FATOS

março 9, 2017

A lei que embeleza a cidade

 

No mundo, a arte sempre esteve presente, representando fatos, sonhos ou memória, apresentado por imagens na plástica, na escultura ou pintura. Na Europa, esculturas são vistas nas praças ou nas fachadas dos prédios, como a Catedral de Notre Dame. Lá, a arte começa na entrada, com várias esculturas, seguindo de vitrais belíssimos, esculturas em madeira, afrescos…
Na Grécia antiga, da arcaica, estilo severo e do clássico grego; na Índia, Imagem de Bronze ou pedra sabão, predominando as alusivas ao budismo. O mármore e a madeira também sempre foram muito usados na feitura de imagens. O respeito à arte é tanta que os museus mais famosos do mundo, estão no mundo antigo, onde se valoriza muito essa cultura.
As Américas seguiram essa tendência, e no Brasil, alguns estados criaram lei obrigando o uso de obras de arte nos prédios. Iniciativa brilhante.
Em João Pessoa, há obrigatoriedade por Lei. Com esse propósito, os empresários estão colocando obras de arte nas construções dos edifícios, sob a Lei de Nº 5738, de agosto de 1988. Com o passar do tempo, os empresários reconheceram a importância, e quanto tais obras valorizam as construções, recorrendo então aos Mestres das Artes (artistas plásticos). A escolha é sempre a do artista de melhor conceito no mercado nacional e internacional, outros preferem um trabalho mais popular que venha acomodar melhor o bolso.
As construtoras não sentem dificuldade em conseguir um artista para compartilhar com uma decoração de seu ideal.

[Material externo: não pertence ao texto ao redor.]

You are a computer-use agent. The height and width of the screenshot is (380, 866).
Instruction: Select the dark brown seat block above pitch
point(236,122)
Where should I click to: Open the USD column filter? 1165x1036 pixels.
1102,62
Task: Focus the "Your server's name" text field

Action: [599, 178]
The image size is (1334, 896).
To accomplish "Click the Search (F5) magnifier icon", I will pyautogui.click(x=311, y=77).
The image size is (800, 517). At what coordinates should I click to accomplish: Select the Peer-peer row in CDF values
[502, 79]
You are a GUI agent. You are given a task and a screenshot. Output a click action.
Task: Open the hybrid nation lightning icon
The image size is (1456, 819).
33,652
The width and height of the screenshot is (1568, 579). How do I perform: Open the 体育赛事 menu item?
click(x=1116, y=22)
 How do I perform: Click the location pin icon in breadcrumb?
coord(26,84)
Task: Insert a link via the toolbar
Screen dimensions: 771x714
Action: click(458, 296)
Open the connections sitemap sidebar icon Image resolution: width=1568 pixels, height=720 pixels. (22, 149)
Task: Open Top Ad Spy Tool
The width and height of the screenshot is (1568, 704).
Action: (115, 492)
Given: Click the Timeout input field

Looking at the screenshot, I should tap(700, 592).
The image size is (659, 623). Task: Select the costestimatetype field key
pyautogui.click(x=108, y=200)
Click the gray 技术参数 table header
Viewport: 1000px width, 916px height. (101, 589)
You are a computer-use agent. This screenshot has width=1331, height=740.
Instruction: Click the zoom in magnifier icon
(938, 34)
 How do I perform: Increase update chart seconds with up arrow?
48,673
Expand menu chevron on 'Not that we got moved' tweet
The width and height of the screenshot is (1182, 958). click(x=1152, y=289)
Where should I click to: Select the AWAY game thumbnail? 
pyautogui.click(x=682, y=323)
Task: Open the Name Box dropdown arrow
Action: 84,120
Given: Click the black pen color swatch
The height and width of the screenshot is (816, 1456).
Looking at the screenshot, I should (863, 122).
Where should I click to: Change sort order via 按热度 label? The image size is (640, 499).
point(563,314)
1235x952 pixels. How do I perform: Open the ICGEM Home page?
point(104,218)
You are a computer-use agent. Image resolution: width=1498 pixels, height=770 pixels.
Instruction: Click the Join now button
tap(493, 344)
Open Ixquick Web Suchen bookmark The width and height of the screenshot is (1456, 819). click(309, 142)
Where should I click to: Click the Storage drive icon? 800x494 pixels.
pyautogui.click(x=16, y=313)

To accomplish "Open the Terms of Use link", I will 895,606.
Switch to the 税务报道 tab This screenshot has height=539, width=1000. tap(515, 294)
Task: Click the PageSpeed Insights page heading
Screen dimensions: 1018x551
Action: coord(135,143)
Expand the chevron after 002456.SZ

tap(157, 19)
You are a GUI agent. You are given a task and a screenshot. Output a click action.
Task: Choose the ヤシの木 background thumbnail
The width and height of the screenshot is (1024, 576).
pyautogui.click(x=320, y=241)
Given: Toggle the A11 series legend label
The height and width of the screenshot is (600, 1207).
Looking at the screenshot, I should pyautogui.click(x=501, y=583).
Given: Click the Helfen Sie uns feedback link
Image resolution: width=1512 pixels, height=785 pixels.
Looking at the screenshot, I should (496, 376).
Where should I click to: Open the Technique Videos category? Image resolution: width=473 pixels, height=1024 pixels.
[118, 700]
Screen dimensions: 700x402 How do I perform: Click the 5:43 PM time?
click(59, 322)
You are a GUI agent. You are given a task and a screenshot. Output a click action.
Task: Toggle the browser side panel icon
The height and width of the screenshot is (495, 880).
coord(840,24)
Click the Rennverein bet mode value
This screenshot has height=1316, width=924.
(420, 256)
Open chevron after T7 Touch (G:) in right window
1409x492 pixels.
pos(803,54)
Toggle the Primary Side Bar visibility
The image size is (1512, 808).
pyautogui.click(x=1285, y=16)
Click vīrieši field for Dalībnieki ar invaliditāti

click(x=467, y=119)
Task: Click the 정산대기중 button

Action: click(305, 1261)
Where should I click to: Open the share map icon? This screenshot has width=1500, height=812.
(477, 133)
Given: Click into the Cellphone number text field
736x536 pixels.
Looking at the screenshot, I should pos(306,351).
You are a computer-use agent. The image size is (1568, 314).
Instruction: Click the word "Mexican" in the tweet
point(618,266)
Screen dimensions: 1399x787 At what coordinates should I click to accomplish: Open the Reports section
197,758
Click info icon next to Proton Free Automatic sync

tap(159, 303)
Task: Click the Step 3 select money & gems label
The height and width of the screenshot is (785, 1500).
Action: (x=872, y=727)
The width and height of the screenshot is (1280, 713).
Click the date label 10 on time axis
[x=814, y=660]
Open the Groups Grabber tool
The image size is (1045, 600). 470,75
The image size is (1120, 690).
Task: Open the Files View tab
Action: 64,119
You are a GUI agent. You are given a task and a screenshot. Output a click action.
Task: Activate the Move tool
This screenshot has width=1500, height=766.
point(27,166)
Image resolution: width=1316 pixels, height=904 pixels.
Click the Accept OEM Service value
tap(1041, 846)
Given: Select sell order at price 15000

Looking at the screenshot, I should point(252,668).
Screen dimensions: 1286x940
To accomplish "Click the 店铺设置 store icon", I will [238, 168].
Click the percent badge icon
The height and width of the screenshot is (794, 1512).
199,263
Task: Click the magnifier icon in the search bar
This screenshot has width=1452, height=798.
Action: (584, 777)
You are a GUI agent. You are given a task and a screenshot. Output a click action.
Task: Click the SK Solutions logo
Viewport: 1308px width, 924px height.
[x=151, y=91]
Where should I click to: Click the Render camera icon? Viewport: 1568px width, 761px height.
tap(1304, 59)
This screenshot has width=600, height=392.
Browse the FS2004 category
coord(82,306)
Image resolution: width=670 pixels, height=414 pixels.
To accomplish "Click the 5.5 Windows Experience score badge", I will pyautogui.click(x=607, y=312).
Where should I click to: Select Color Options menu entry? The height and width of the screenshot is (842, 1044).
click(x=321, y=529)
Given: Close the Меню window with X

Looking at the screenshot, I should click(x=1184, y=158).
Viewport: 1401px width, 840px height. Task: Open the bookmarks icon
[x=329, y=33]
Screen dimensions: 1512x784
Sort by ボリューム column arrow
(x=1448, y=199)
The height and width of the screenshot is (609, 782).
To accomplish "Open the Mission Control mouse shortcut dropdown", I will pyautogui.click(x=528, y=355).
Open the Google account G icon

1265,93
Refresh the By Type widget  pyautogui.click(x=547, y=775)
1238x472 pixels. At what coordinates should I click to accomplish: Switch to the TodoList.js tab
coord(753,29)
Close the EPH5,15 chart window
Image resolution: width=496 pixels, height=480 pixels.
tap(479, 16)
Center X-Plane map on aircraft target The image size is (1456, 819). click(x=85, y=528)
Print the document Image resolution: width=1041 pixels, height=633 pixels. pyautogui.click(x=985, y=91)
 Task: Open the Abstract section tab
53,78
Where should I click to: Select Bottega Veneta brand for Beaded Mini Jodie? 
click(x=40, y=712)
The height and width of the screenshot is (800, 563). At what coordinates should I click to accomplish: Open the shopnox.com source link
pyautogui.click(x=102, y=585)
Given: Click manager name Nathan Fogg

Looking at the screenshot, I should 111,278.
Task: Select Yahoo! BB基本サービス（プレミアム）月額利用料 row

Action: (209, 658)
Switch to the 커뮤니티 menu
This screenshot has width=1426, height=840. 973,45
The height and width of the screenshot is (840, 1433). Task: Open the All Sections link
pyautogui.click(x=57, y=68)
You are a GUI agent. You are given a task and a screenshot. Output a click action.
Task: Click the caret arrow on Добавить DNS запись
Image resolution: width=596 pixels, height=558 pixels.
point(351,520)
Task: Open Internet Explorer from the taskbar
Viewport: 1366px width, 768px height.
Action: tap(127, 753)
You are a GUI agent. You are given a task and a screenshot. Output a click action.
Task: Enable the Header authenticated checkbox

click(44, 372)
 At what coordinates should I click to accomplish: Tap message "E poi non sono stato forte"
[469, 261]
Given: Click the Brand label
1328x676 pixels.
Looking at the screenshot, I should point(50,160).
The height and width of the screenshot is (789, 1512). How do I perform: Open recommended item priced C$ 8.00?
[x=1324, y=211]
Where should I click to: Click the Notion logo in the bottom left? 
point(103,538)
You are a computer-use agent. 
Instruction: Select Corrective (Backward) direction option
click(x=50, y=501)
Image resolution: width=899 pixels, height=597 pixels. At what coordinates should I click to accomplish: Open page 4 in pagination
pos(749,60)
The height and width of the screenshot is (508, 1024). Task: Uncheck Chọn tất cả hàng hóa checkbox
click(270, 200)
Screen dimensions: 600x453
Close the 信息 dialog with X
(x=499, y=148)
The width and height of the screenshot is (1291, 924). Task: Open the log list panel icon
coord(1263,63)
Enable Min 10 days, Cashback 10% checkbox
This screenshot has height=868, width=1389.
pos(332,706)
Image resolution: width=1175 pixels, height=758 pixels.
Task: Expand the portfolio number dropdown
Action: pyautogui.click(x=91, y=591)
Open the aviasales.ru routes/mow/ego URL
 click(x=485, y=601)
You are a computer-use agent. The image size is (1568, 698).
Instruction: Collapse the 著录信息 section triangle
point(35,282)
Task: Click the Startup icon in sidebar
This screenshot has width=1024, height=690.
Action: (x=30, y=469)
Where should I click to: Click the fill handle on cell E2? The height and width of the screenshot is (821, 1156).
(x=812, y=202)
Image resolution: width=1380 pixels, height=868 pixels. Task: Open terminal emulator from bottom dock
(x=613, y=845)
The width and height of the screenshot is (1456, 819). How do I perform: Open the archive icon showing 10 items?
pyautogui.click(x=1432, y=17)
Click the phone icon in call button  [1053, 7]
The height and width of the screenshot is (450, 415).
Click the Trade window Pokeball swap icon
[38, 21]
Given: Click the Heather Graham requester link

São vários os talentosos que revelam sentimento artístico e podemos citar Flávio Tavares (que tem belas obras), Chico Ferreira (que na linha de cerâmica tem exposto vários painéis e totens), Miguel dos Santos (artista de fama internacional), Régis Cavalcanti (arquiteto com vários projetos arrojados, e como artista, tem trabalhos espalhados pelo mundo0, e finalmente, Wilson Figueiredo (com as esculturas de ferro).